Another idea would be to show tooltips according to the current mouse position over the slider. That means if you move the mouse e.g. over the value "2" of the slider, you would like to show a tooltip that says "Mouse is over the value of 2" (or something not so silly:-).
Move Knob to Right Mouse Click Location
All of the following applies to both horizontal and vertical sliders.
private JSlider createSlider() { final JSlider slider = new JSlider(); slider.addMouseListener(new MouseAdapter() { /** Moves the slider knob to the given event location when it was a right-mouse click.*/ @Override public void mouseClicked(MouseEvent e) { if (((JComponent) e.getSource()).isEnabled() && SwingUtilities.isRightMouseButton(e)) { final int sliderValue = new SliderMouseEventLocator(e).sliderValue; slider.setValue(sliderValue); } } }); return slider; }
So this was the mouse event catching, but what is SliderMouseEventLocator
?
public class SliderMouseEventLocator { /** Result of construction. */ public final Integer sliderValue; public SliderMouseEventLocator(MouseEvent e) { final JSlider slider = (JSlider) e.getSource(); final BasicSliderUI ui = (BasicSliderUI) slider.getUI(); final boolean horizontal = (slider.getOrientation() != SwingConstants.VERTICAL); this.sliderValue = horizontal ? ui.valueForXPosition(e.getX()) : ui.valueForYPosition(e.getY()); } }
This code converts the mouse click location to a slider value.

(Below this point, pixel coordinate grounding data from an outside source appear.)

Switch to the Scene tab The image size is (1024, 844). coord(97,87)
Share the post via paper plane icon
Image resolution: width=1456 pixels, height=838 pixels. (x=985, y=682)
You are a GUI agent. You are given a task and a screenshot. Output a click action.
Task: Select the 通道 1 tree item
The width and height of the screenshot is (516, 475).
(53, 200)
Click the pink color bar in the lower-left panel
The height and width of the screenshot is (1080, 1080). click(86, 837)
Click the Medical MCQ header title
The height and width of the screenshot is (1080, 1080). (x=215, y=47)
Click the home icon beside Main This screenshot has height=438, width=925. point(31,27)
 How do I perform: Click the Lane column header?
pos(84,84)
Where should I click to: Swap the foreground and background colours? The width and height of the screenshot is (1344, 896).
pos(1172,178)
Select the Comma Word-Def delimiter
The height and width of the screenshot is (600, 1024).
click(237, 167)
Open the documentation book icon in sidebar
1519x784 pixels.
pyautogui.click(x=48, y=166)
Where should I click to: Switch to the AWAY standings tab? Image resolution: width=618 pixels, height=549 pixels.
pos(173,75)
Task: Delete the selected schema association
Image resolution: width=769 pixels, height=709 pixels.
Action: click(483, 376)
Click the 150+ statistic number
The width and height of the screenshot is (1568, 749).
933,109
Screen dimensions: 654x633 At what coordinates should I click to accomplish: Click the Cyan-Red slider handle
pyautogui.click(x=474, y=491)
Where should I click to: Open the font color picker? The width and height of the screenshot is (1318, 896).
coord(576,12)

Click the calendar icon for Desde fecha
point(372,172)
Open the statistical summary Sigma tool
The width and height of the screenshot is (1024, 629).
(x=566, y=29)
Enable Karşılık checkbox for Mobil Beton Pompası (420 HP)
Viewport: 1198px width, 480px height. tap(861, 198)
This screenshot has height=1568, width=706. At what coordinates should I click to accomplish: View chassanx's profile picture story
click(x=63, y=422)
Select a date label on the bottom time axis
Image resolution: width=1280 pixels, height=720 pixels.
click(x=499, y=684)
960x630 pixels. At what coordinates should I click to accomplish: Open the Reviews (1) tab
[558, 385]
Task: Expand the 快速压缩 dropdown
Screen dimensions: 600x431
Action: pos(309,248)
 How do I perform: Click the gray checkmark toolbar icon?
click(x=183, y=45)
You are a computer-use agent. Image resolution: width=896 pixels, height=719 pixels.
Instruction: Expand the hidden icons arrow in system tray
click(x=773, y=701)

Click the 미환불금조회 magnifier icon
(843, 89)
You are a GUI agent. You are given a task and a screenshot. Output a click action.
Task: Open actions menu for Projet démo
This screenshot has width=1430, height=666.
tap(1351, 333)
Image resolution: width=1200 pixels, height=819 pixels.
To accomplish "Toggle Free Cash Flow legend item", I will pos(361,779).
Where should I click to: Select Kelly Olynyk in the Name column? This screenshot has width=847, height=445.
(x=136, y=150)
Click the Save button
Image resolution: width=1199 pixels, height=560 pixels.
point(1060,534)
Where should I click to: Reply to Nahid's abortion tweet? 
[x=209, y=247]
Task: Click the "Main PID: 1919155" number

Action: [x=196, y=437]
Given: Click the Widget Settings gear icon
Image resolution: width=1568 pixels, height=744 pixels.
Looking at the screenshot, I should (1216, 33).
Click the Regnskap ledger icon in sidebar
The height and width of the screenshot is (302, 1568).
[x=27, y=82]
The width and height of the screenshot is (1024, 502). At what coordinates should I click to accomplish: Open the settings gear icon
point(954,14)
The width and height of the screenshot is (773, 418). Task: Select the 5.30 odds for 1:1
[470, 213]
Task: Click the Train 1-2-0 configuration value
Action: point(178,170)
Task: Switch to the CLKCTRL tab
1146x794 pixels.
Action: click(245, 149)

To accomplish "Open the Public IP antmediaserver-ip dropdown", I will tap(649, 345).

The mouse-event coordinate is relative to the slider, not relative to the window.
We can let BasicSliderUI
do the work.
You need a new SliderMouseEventLocator
for each arriving mouse event.
If you want to reuse that object, you would have to implement a mouse-event converter-method instead of the
immutable public final sliderValue
result field
(that must be evaluated at least on constructor execution).
Show Tooltip According to Mouse Location
Having the SliderMouseEventLocator
class,
it is easy to implement different tooltips according to mouse moves.
slider.addMouseMotionListener(new MouseMotionAdapter() { @Override public void mouseMoved(MouseEvent e) { final Integer sliderValue = new SliderMouseEventLocator(e).sliderValue; final String tooltip = getTextRepresentation(sliderValue); // TODO: implement getTextRepresentation slider.setToolTipText(tooltip); } });
Add this snippet to the createSlider()
method
and implement getTextRepresentation(sliderValue)
.
Hope this was helpful for the few remaining Swing programmers!